How to effectively stop spam and junk mail
Identifying the most common spam characteristics
by Mike Spykerman, CEO Red Earth Software
This article discusses how spam messages can be distinguished from legitimate messages by looking at email headers and message content. It also mentions how spam can be blocked effectively by taking these typical spam characteristics into account.
=> Read about the latest top #10 spam characteristics in Red Earth Software's blog.
Spam is not only offensive and annoying; it causes loss of productivity, decreases bandwidth and costs companies a lot of money. Therefore, every smart company that uses email must take measures in order to block spam from entering their email systems. Although it might not be possible to block out all spam, just blocking a large proportion of it will greatly reduce its harmful effects.
In order to effectively filter out spam and junk mail, we need to be able to distinguish spam from legitimate messages. To do this we need to identify typical spam characteristics & practices. Once these practices are known, suitable measures can be put into place to block these messages. Of course, spammers are continually improving their spam tactics, so it is important to keep up to date on new spam practices from time to time to ensure spam is still being blocked effectively.
Spam characteristics appear in two parts of a message; email headers and message content:
1. Email headers
Email headers show the route an email has taken in order to arrive at its
destination. They also contain other information about the email, such as the
sender and recipient, the message ID, date and time of transmission, subject
and several other email characteristics. Most spammers try to hide their
identity by forging email headers or by relaying mail to hide the real source
of the message. Since they need to send mails to a large number of recipients,
spammers use certain methods for mass mailing that can be classified as pure
spam practices and can therefore be identified in the email headers. Although
newsletters and legitimate mailings are also sent to a large number of
recipients, these will generally not display the same characteristics since the
message source does not need to be concealed.
Headers can also be used to trace back the origin of the spam message. However, in this article we are mainly focusing on how to distinguish a spam message from a legitimate message by looking at the email headers, rather than actually tracing the sender of the spam message.
Typical email header characteristics in spam messages:
Recipient's email address is not
in the To: or Cc: fields: The reason for this is that the recipient's
email address is hidden in the Bcc: field or X-Receiver field, along with a
substantial number of other email addresses. Spammers do this in order to
conceal the fact that the mail was sent to a large number of recipients, and
presumably so as not to publish their email list.
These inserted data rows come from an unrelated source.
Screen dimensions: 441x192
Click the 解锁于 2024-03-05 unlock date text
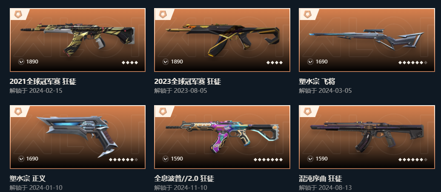325,91
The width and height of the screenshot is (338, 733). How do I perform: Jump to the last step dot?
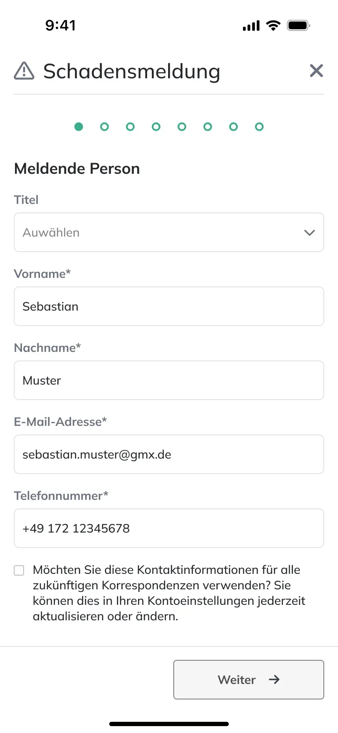pyautogui.click(x=259, y=126)
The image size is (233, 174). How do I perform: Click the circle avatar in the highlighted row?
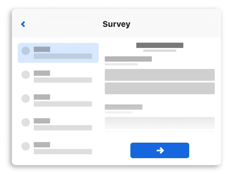click(26, 51)
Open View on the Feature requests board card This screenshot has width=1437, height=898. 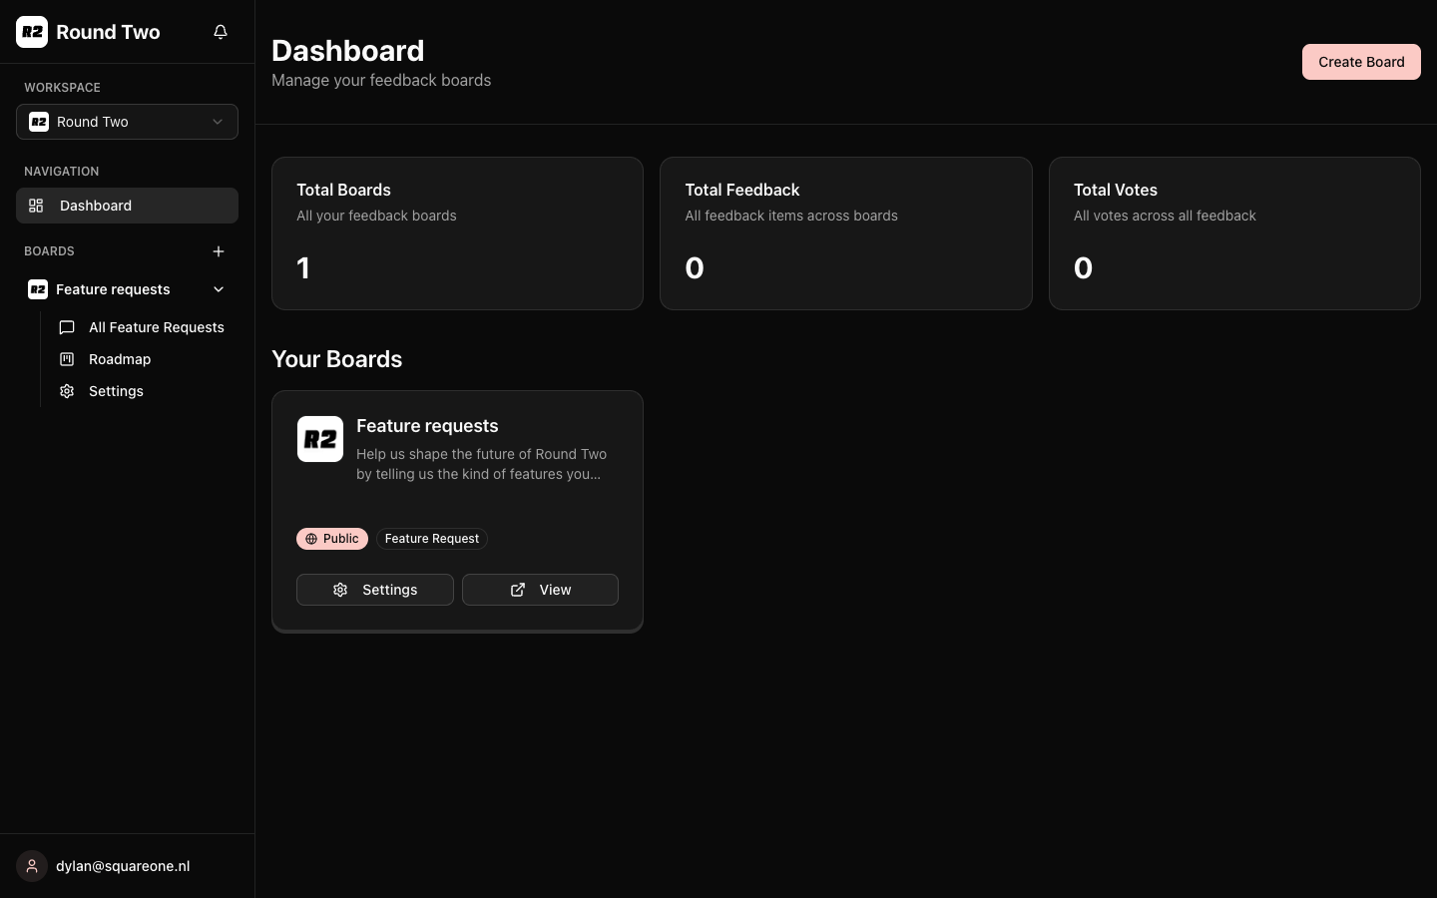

Some persons might add
recipients to the Bcc: field for sending out 'legitimate' mailings, but these
will tend to be of a more personal nature (which you might wish to block
anyway) since most professional companies do not use this method for sending
newsletters or mailings. Note however that if you do block emails without a
local recipient in the To: or Cc: field, you will be blocking all bcc:
messages.
Empty To: field: This is
also typical for spam messages. Because spammers send out bulk emails by
entering all recipients in the Bcc: field or X-Receiver header, the To: field
is often empty. According to
RFC 822 (Paragraph A.3.1), the worldwide standard for the format of
email messages, every message is required to have at least one email address in
the To: field. Therefore, if this field is empty, this must indicate 'shady
practices'.
To: field contains invalid email
address: Instead of being empty or containing someone else's email
address, the To: field can also contain a bogus email address, e.g. one without
an @ sign or a nonexistent one.
Missing To: field: Emails
that have no To: field at all, can quite definitely be considered as spam since
this can only happen if done on purpose for spamming reasons.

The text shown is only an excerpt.